**DOCUMENT**
|---|

A scene I once saw

(inaccurately recounted)

Ms. Knox: When any of you feels ready, you can move in to the center of the circle, hold the stone, and tell us all about your feelings about what we are doing. Listen to the trees moving, encouraging you.

Sarah: I feel really proud. Young people are so passionate about the environment. Everyone will have to believe in us when they see how much we care.

Amanda: Excited! I feel like we are going to be part of a really positive change, across the world. It’s so great to be here now, when this is happening.

Marie: I’m just really glad to be here with so many likeminded people. When nobody around you sees what’s possible, it can be really disillusioning, but here I feel like everyone cares so much.

Linda: I feel really inspired by what the others are saying!

Becky: I’m so hopeful when I see all this engagement. I believe we can all stay passionate and keep the movement going until we are old, and inspire the new youth!

Odette: Irritated! I have so many things I would enjoy doing more than saving the environment, both this weekend and for the rest of my life. Preventing ecological catastrophe is very important, but I’d obviously much much prefer that someone else had done it already, or that it never needed doing. It’s extremely disappointing that after this many generations nobody’s got around to the most obvious solutions like taxing the big externalities. These things are not even interesting to think about. In a perfect world it would be nice to play video games most of the time, but I’m at least as frustrated that I won’t even get to work on the interesting altruistic endeavors.

***

Why is this so rare?

13 responses to “A scene I once saw

  1. > Why is this so rare?

    Because intelligence is a bell curve, and so is willingness to piss in the Wheaties of others, and thus it’s the intersection of these two +2SD subsets that defines the “smart enough to see through the crap and confrontational enough to comment on it” group.

  2. Odette is an unreal character. If she was that smart, she’d never have joined the circle in the first place. She’d either not agree with the objective, or she’d not agree with the strategy.

    • I didn’t recount it that inaccurately – she really said something like that. They were teenagers, if that helps. She probably wasn’t aware of a lot of other options, or was more willing to trust others’ conclusions than an adult with more experience might be.

      • Mitchell Porter

        You may have your answer. This outcome is rare because climate activists willing to express hate and resentment aren’t usually found at Ms Knox’s circle ceremonies; they’re down the road with Socialist Alternative, scheming how to smash the tyranny of the 1%.

        • I used to be in a far-left group. I can tell you, someone who came to a meeting and said “I wish that capitalism didn’t need smashing, and I could just focus on enjoying myself, or doing something more interesting” would have sounded rather out of place.

    • Odette might be there under compulsion — if her school/job/family/neighbors/etc. forced her to attend.

|---|

**GIVEN PROBLEM 1**
Answer these questions from the text about the sharing circle:
(a) According to Ms. Knox, what should the group listen to?
(b) How old were the people in the circle, according to the author's reply?
(c) Where does Mitchell Porter say climate activists willing to express hate and resentment are usually found?
**GIVEN PROBLEM 2**
For each statement, say whether the text about the sharing circle agrees with it. Answer yes or no and quote the words that settle it.
(a) Odette says that in a perfect world she would like to play video games most of the time.
(b) The scene is presented as an accurate account.
(c) Linda says she feels excited.
**GIVEN PROBLEM 3**
Resume the text about the sharing circle after its final comment.

**DATA EXCERPT**
|---|

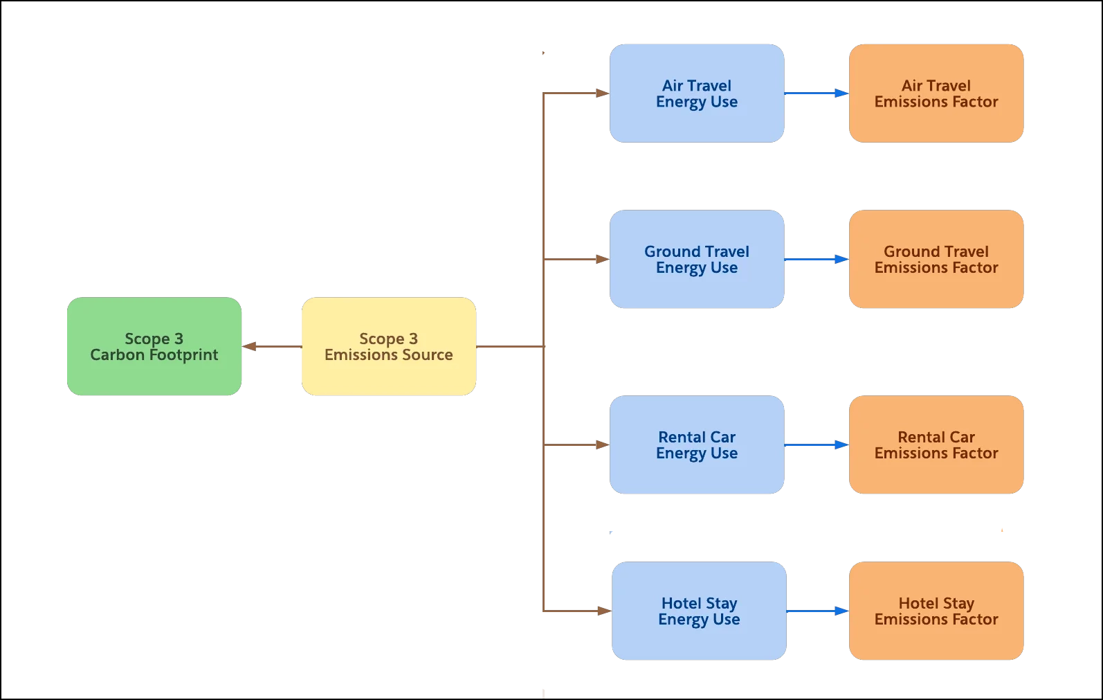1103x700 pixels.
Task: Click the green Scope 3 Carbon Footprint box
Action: [154, 346]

|---|

**REPLY 1**
(a) The trees moving.
(b) They were teenagers.
(c) With Socialist Alternative.

**REPLY 2**
(a) Yes: "In a perfect world it would be nice to play video games most of the time"
(b) No: "(inaccurately recounted)"
(c) No: "I feel really inspired by what the others are saying!"

**REPLY 3**
  3. When people want to spread a belief they often look for additional reasons to convince others of it, even if these additional reasons (often false) aren’t what drove their own conclusion. This works sometimes. In the case of environmentalism, to increase adoption people may cast it as being a lot of fun, and very interesting. They may avoid emphasizing a lack of fun, so as not to turn off others.

    The others in the circle are really enthusiastic and hopeful, and seem actually excited about the great results they expect to achieve. People like this seem to be little interested in video games. Much of the appeal of video games is the very high (in-game, simulated) returns we get by our action, and in the absence of knowing those returns, the high anticipated returns of environmentalism are more appealing.

    Also, people update on their current situation and think about courses of action within it. The other members of the group are just thinking about the world as it currently is, and what would be a positive change from that point.

    So 3 things most stand out about Odette. First, she doesn’t try to cast environmentalist activism as fun or interesting, and doesn’t avoid pointing out a lack of these things. She also mentions the disappointing lack of progress so far, which doesn’t help the appearance of being able to change things now. Second, Odette has a wider/more-conflicting set of pursuits, wanting the high fun and returns from video games, and of intellectual exploration, and of environmental improvement, and so is going to be more losing out on some of those. But she is still there, unlike many people with that pursuit spread, who focus on the other things. Third, she’s mentally stepped back to the somewhat irrelevant counterfactual of things being solved already.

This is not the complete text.